Prompt: The answer must be the lines from the one that holds "Task: Uncheck the Kn plot checkbox" through the final line of the data, copied exactly, with no pictures.
• • •
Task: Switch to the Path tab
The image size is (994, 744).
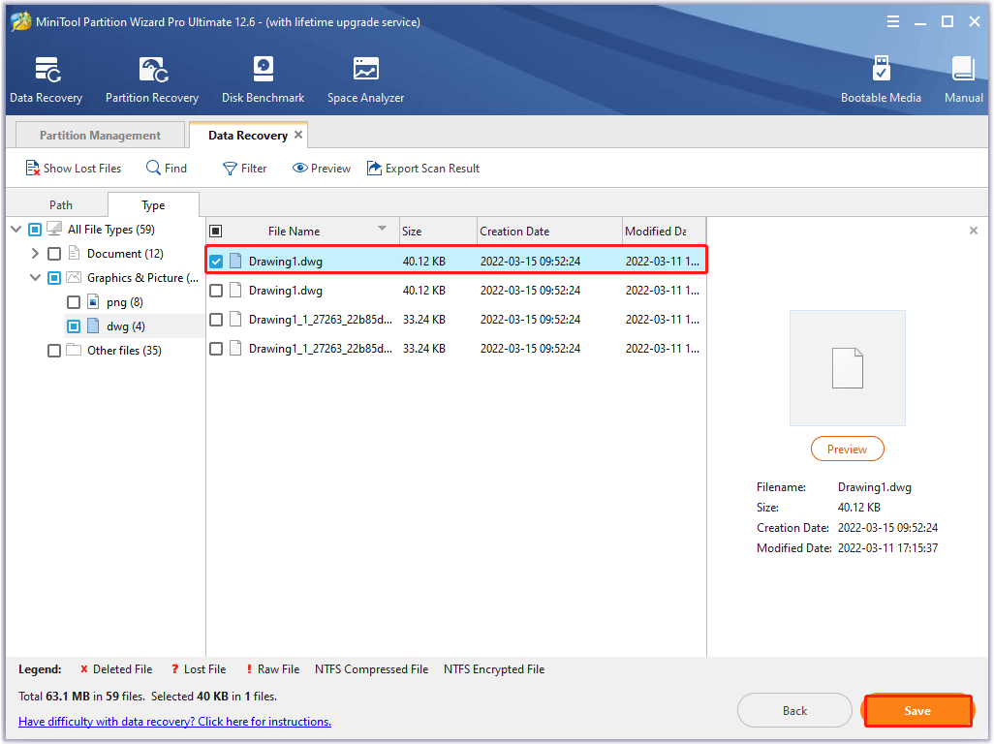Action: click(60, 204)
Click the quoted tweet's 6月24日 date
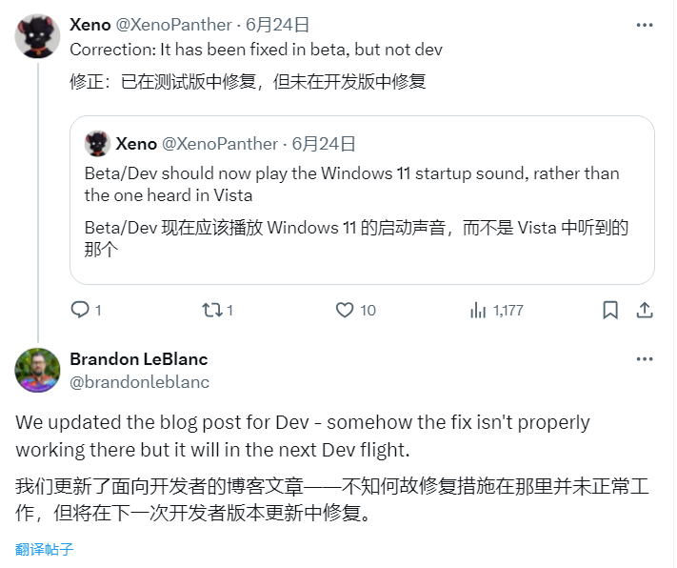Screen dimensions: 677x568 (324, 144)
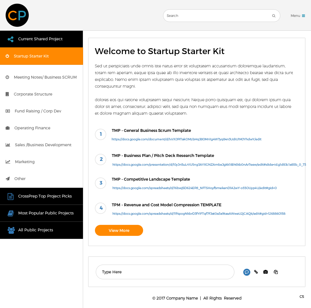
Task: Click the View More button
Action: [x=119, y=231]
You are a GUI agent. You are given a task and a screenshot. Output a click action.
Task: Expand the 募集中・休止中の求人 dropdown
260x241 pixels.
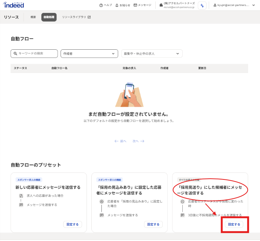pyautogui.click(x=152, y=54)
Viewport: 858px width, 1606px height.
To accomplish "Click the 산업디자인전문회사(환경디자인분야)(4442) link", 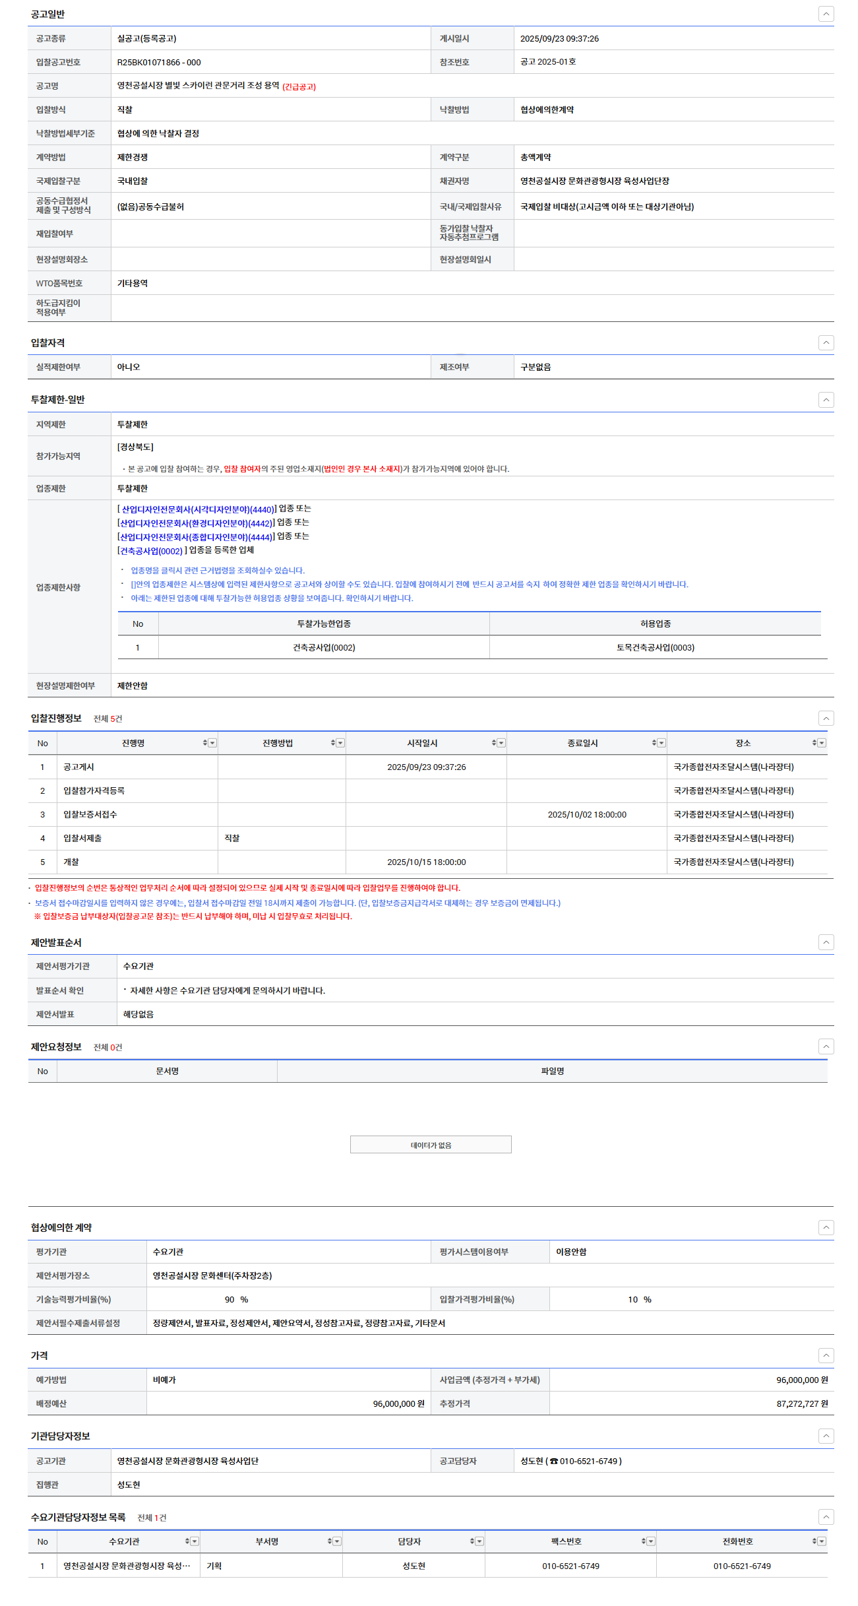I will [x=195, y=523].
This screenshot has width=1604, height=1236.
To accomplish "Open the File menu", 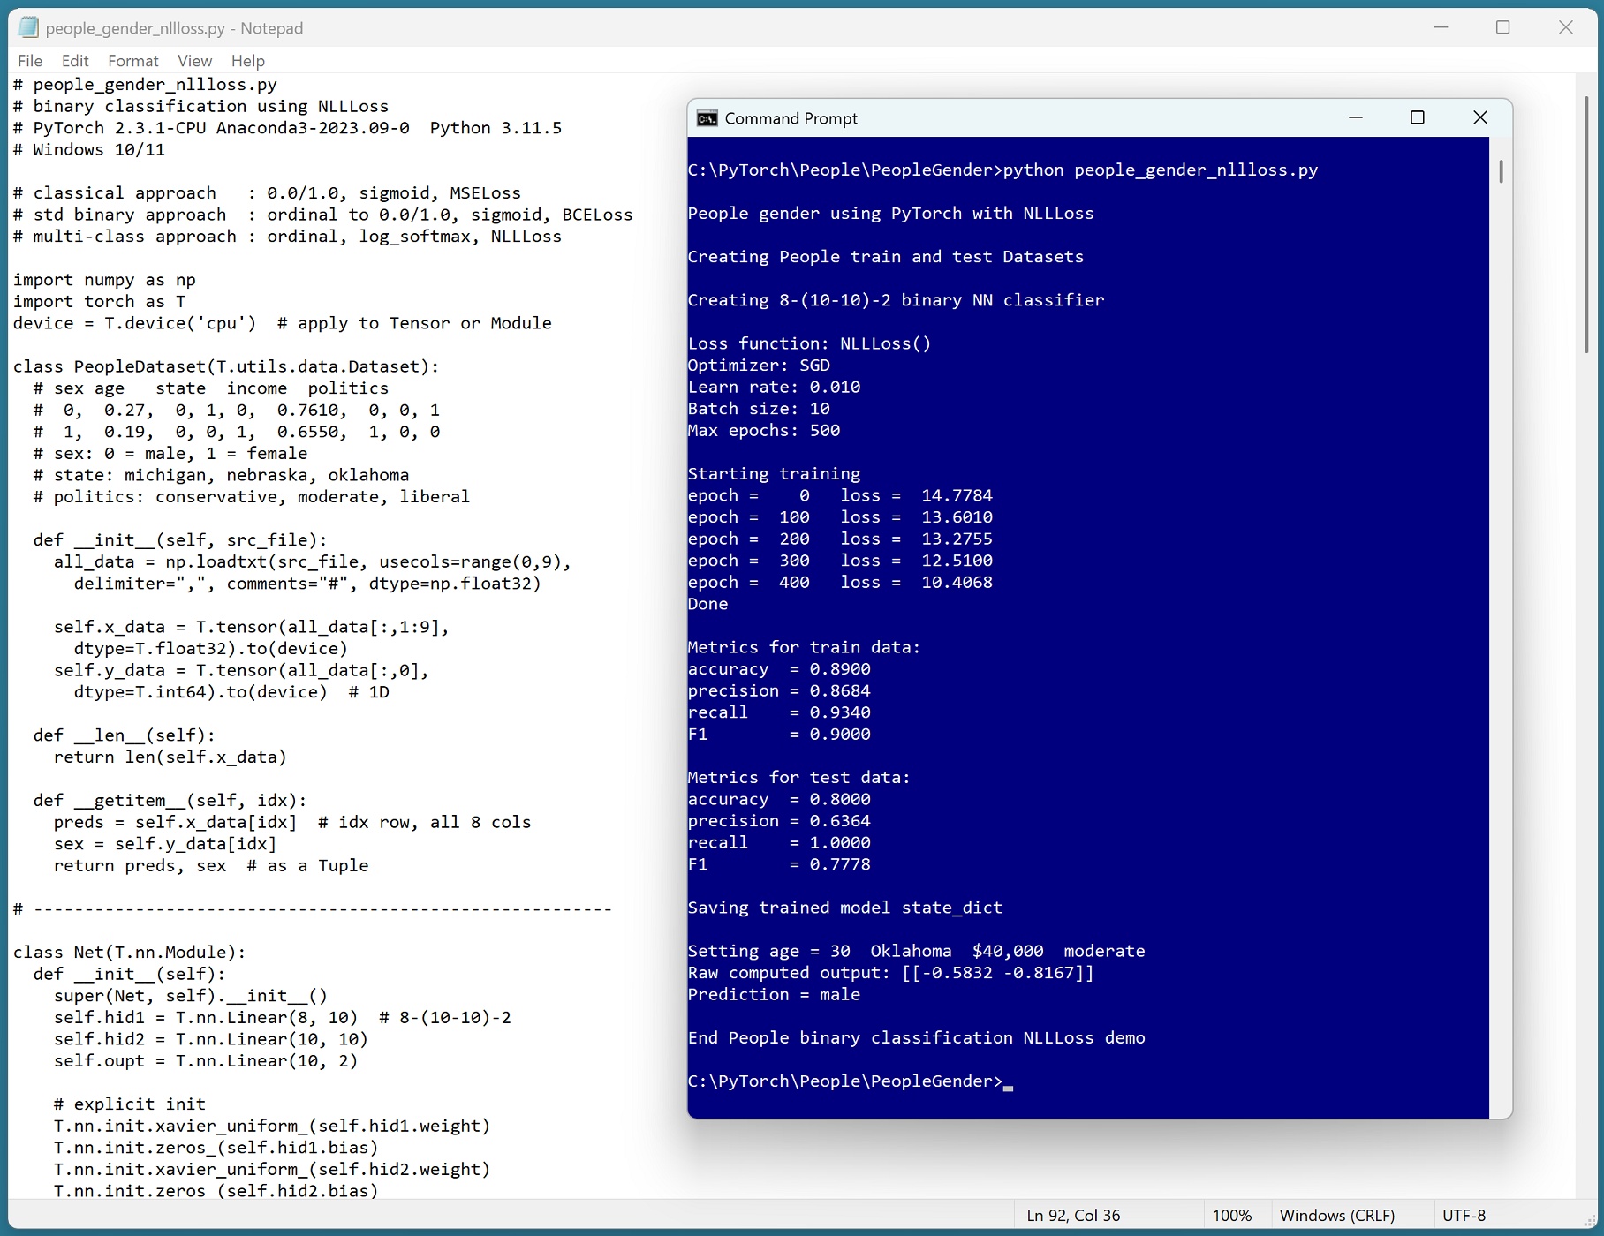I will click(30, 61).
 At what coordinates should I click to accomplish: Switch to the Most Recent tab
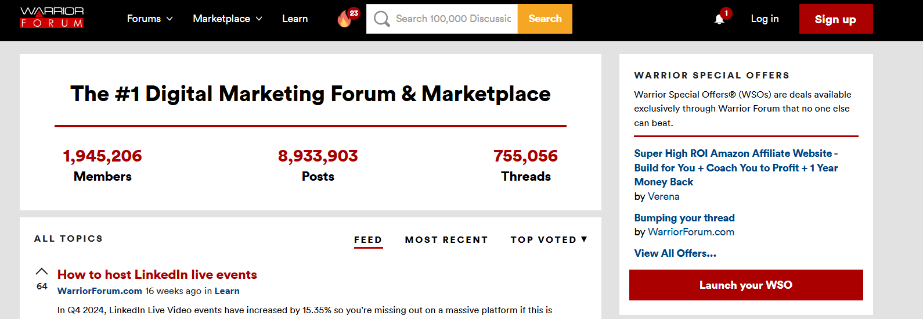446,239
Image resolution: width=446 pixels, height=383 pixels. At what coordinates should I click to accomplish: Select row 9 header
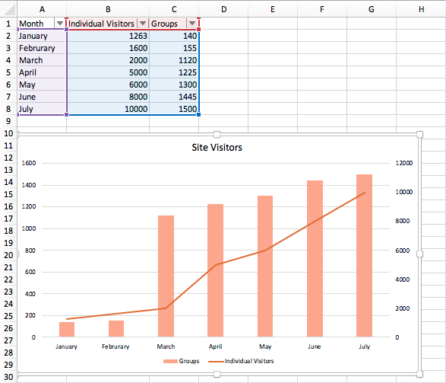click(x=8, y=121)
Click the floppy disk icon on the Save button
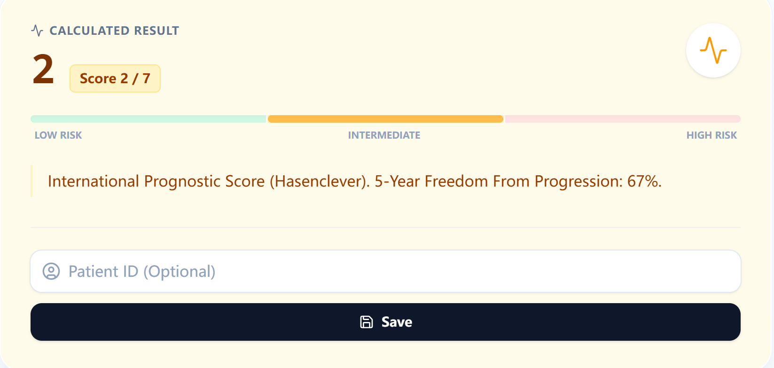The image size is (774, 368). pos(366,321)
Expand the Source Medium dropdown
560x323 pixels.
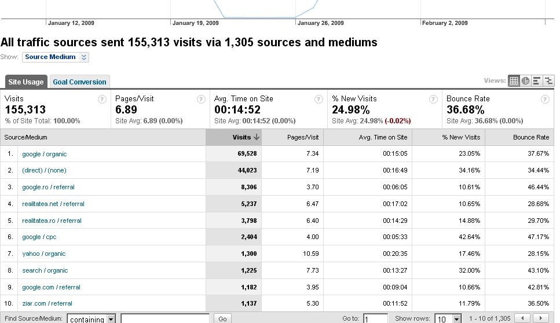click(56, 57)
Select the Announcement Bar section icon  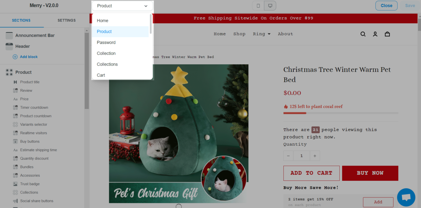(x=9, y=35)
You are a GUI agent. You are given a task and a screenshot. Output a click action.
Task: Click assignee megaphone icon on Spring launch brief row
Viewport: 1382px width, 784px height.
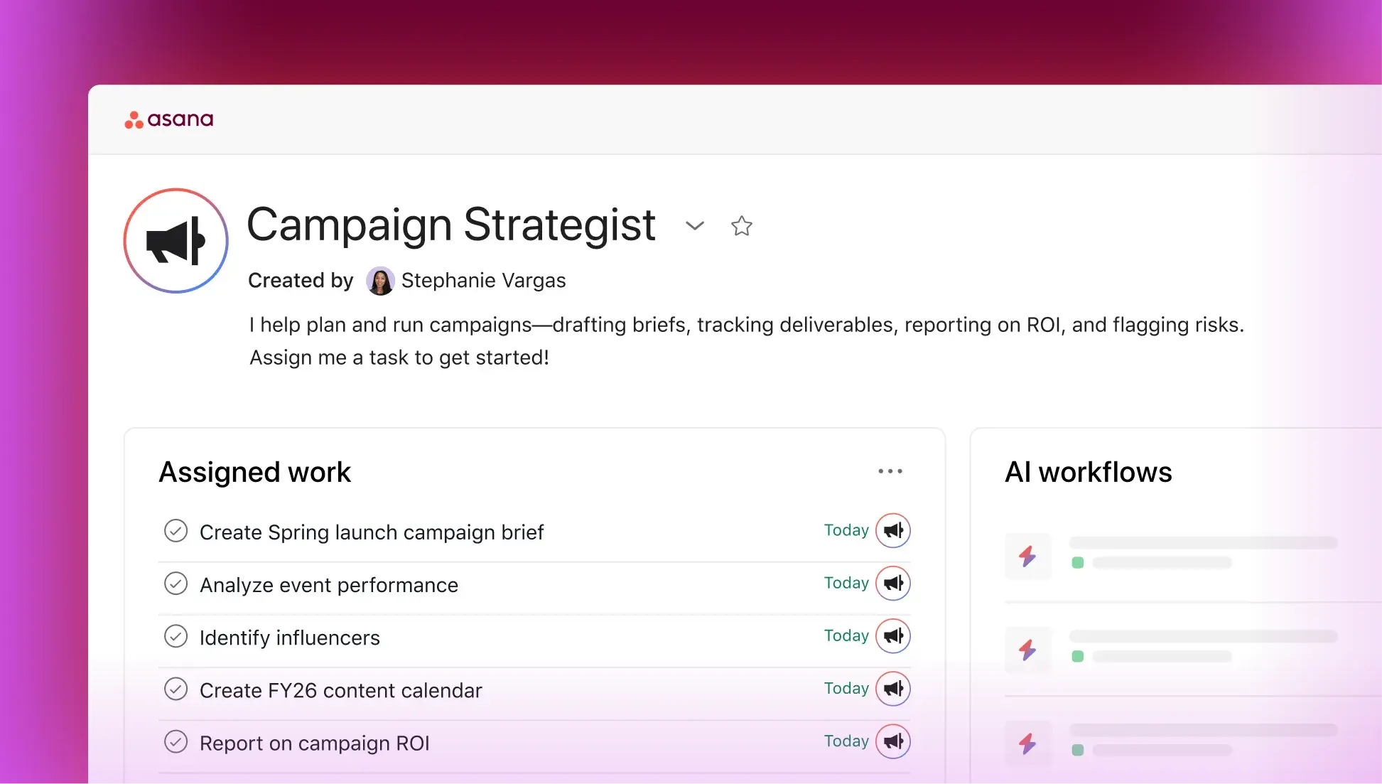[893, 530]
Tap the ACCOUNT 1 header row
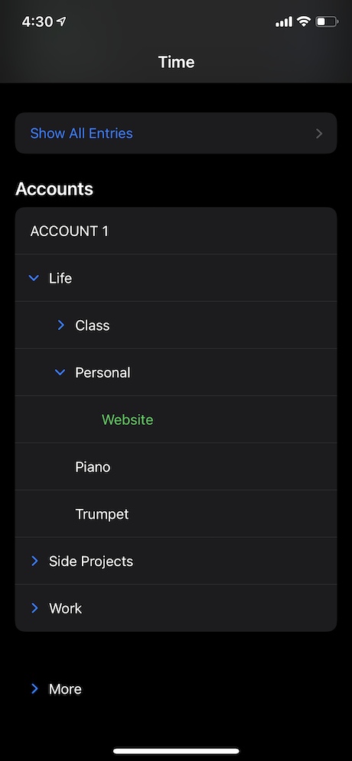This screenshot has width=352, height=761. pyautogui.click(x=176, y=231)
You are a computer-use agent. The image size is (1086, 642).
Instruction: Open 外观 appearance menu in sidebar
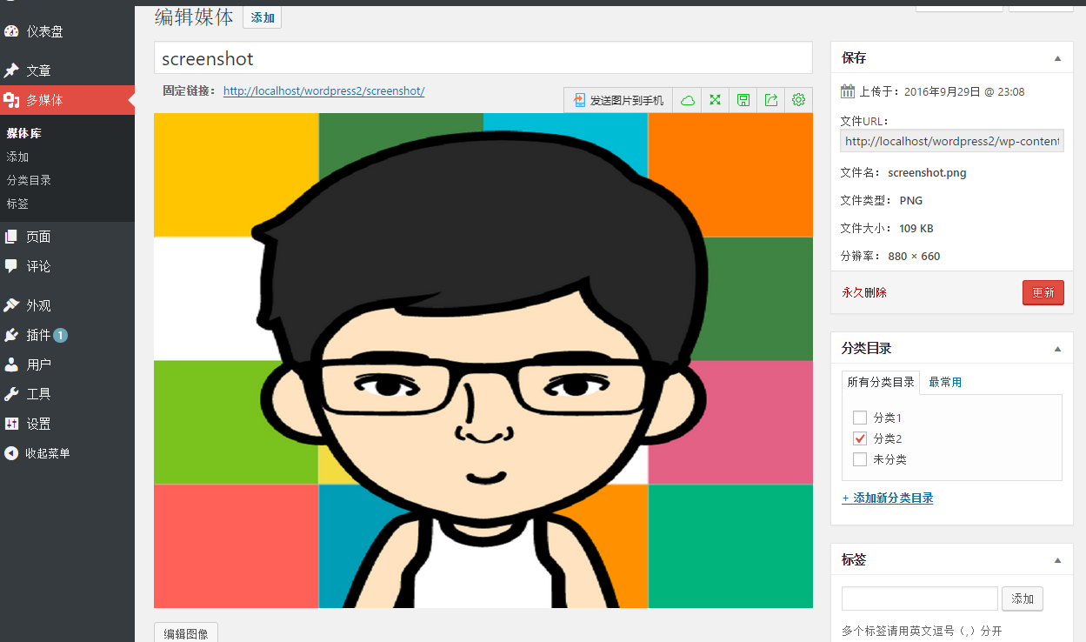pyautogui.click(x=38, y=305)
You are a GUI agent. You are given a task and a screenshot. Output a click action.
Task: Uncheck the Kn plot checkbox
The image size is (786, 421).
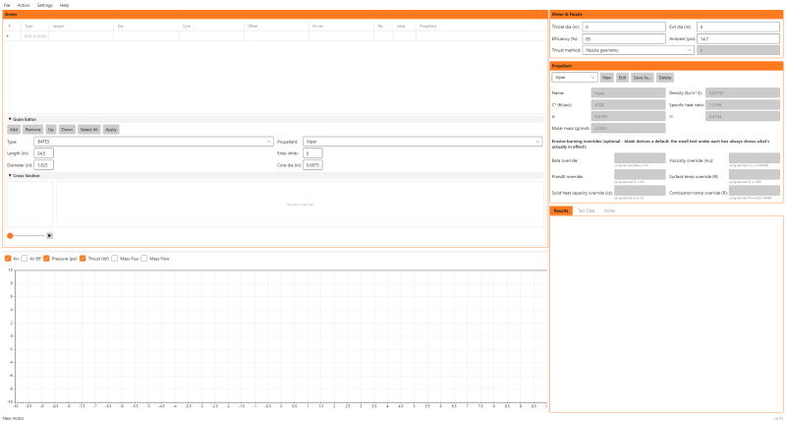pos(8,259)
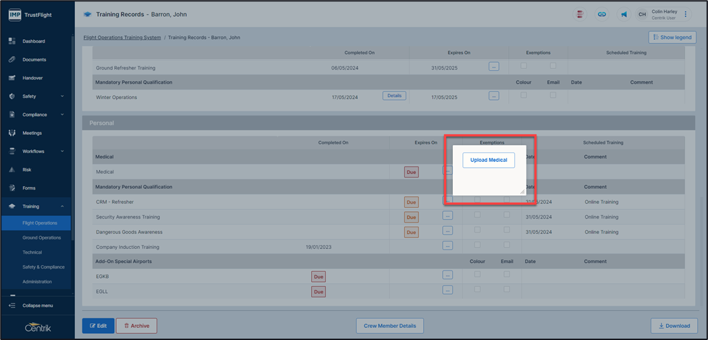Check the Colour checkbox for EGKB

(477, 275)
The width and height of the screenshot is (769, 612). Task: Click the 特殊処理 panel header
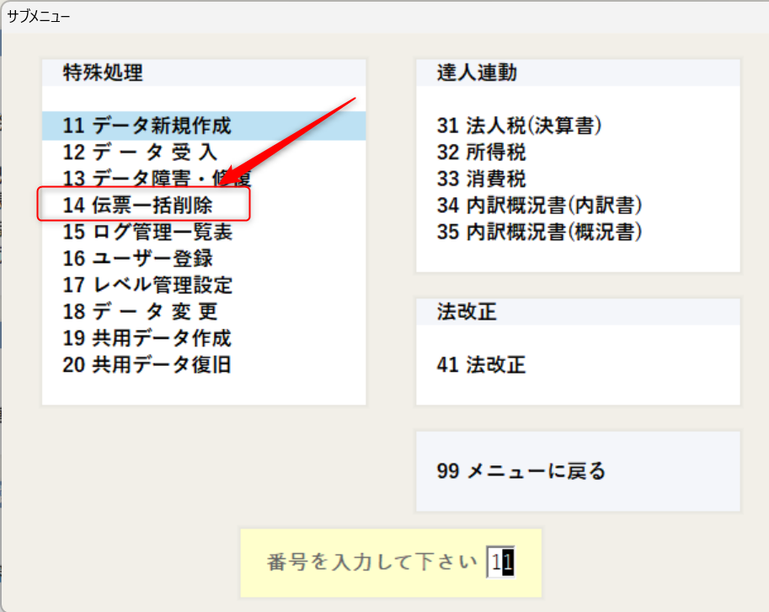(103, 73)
• • •
Solution for this problem:
Task: Uncheck the Kn plot checkbox
The image size is (786, 421).
pos(8,259)
Check the Colour checkbox for EGKB

(477, 275)
The width and height of the screenshot is (769, 612). Task: Click the 特殊処理 panel header
(103, 73)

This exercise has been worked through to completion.